Copy out every one of the items below word for word, keeping each line unchanged.

───── Task data

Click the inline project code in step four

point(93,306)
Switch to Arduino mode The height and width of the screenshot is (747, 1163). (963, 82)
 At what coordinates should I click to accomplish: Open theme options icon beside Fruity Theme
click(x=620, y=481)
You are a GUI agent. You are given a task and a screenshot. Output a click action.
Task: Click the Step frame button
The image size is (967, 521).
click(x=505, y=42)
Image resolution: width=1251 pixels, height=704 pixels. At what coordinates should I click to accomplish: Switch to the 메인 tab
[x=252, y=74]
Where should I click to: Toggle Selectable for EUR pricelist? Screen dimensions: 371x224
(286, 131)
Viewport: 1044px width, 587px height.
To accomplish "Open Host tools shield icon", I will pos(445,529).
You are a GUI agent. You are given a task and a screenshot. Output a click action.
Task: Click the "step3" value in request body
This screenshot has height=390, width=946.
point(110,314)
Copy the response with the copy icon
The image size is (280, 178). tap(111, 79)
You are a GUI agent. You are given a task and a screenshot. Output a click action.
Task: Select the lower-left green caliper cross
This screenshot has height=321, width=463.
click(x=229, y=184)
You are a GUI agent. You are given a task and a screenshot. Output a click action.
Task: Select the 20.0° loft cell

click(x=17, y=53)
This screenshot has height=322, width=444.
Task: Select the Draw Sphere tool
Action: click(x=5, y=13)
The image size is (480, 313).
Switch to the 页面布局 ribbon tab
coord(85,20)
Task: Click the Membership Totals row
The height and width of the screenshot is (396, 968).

──────────

[Correct output]:
Click the inline project code in step four

point(93,306)
Switch to Arduino mode The height and width of the screenshot is (747, 1163). (963, 82)
 At what coordinates should I click to accomplish: Open theme options icon beside Fruity Theme
click(x=620, y=481)
You are a GUI agent. You are given a task and a screenshot. Output a click action.
Task: Click the Step frame button
The image size is (967, 521).
click(x=505, y=42)
Image resolution: width=1251 pixels, height=704 pixels. At what coordinates should I click to accomplish: Switch to the 메인 tab
[x=252, y=74]
Where should I click to: Toggle Selectable for EUR pricelist? Screen dimensions: 371x224
(286, 131)
Viewport: 1044px width, 587px height.
To accomplish "Open Host tools shield icon", I will pos(445,529).
You are a GUI agent. You are given a task and a screenshot. Output a click action.
Task: Click the "step3" value in request body
This screenshot has height=390, width=946.
point(110,314)
Copy the response with the copy icon
The image size is (280, 178). tap(111, 79)
You are a GUI agent. You are given a task and a screenshot. Output a click action.
Task: Select the lower-left green caliper cross
This screenshot has height=321, width=463.
click(x=229, y=184)
You are a GUI agent. You are given a task and a screenshot. Output a click action.
Task: Select the 20.0° loft cell

click(x=17, y=53)
This screenshot has height=322, width=444.
Task: Select the Draw Sphere tool
Action: click(x=5, y=13)
The image size is (480, 313).
Switch to the 页面布局 ribbon tab
coord(85,20)
Task: Click the Membership Totals row
The height and width of the screenshot is (396, 968).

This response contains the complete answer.